◆ということで、【図02】【図03】をもう少し何とかしたい場合、【図04】のような方向性はありでしょう。この処理であればデザインの範疇だからです。ただし、もし本文が詩や物語で背景のイメージとの連動が大きなウエイトを占めてくる場合だと、話は逆転してしまうことがあります。
もちろん、これは基本的な印刷に関わるマナー的な部分であり、一頃よりは沈静化してきています。しかし、例えばデザインをしているはずが、いつのまにかその場繕いのデコレーション処理に陥ってしまったなどということがあるのではないでしょうか。
 もっともわかりやすいのが、よく見かけるフィルタ処理一発的なデザイン*です。

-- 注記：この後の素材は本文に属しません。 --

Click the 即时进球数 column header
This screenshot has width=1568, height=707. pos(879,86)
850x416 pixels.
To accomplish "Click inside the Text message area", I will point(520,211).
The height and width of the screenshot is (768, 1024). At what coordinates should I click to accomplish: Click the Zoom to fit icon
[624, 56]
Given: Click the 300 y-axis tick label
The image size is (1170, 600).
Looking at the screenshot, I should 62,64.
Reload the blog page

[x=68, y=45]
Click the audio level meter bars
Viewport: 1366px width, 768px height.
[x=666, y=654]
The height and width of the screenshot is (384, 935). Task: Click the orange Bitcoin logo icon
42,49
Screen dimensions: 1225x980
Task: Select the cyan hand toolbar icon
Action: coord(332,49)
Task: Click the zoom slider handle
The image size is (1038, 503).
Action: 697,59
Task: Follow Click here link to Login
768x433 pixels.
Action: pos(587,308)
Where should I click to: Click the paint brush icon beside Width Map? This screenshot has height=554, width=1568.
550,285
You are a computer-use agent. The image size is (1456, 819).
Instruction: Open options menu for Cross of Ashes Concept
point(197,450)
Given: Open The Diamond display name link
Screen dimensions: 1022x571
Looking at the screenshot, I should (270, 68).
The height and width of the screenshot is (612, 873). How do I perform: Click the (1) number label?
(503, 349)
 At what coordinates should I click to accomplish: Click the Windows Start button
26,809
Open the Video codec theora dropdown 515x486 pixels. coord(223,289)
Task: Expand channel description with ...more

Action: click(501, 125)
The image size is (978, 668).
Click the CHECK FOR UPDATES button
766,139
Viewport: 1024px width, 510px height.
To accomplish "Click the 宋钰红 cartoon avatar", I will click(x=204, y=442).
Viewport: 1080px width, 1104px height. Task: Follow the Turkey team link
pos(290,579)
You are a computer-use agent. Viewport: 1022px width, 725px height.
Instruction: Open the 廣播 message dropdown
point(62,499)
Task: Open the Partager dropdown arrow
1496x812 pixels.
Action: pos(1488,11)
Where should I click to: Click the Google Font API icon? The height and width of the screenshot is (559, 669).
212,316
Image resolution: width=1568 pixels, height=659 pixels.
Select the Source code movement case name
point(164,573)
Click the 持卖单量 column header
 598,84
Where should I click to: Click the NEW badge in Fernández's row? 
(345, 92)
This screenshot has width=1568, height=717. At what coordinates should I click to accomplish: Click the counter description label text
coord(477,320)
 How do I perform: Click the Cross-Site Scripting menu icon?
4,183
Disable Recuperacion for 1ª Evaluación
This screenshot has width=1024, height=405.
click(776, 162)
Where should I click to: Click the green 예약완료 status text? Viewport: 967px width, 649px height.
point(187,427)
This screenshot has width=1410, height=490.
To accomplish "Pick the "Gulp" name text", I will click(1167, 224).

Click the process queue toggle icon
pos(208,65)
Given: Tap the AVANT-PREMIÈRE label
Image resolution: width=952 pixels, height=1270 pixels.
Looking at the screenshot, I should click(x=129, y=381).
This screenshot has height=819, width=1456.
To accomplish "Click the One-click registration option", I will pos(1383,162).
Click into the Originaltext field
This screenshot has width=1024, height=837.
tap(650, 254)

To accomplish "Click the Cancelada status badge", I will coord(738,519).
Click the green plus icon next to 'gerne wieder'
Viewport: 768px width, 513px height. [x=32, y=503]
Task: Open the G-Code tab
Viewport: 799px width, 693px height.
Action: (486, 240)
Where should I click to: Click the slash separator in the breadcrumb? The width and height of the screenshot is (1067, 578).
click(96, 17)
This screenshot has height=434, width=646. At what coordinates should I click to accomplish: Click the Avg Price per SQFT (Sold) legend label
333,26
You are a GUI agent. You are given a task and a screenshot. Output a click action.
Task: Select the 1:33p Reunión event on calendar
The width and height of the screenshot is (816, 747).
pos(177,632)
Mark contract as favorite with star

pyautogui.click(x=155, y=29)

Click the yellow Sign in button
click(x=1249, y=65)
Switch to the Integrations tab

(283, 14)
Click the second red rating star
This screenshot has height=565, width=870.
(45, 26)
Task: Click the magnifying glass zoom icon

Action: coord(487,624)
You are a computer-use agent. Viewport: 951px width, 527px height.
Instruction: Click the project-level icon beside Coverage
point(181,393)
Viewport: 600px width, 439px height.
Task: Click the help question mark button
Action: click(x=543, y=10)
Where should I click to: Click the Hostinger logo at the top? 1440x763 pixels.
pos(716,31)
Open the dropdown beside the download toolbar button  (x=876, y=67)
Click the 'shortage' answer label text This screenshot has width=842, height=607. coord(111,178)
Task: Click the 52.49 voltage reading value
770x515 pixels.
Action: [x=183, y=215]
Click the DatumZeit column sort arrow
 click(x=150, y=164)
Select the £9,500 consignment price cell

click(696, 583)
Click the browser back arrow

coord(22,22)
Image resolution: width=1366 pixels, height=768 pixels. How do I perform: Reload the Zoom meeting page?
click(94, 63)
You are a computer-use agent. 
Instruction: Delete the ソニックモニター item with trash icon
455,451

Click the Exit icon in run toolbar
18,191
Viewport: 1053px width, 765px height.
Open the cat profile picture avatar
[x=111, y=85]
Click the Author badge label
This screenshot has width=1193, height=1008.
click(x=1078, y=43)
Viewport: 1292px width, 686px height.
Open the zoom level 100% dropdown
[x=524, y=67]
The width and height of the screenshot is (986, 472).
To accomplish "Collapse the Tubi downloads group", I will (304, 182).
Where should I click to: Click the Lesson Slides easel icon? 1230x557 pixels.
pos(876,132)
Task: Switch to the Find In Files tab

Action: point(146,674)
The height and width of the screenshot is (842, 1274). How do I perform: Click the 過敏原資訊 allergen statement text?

文字組みでいえば、特殊な場合を除き、本文での極太文字や、サイズ拡大のために、行間をなくすことでスペースを確保する代償として文字を平体処理するといったことはありませんが、それらに近い類似的な処理はついつい犯してしまうのではないでしょうか。
     
アナログ時代、ある著名なデザイナーの仕事を間接的にアシストすることがありましたが、箔押しのグラデーションという『何それ?』というべきデザインスケッチを見た時、駆け出しの私はそれが可能になったのかもしれないという期待で妙に興奮したのもつかの間、やはりできないことを知り、『天下の大先生は実際に仕事していないかもしれない』と感じました。きっと、箔押しの後に4色印刷を行なうつもりでデザインを考えていたのでしょう。箔押しというくらいですから、普通に考えても最後だと思うはずですが。

*【フィルタ処理一発的なデザイン】アプリケーションにデフォルトで用意されている様々なエフェクト機能などを使っただけで、他にこれといった工夫のないデザインのこと。実際にはフィルタ処理自体が悪い行為ではなく、単に誰がやっても同じような結果にしかならない処理を総じて指す時に、私が用いる言葉です。例えば、市販のフォントをアウトライン化しただけなのにロゴタイプとして宣言してしまうような行為。それはデザイナーの仕事ではなく、フォントを作成したデザイナーのデザインでしかありません。

【図04】【図03】を更にデザインし、『難しい』の『難』という漢字を大きく背景にとけ込ませることでインパクトを演出してみました。ヒラギノ行書体W4を使用。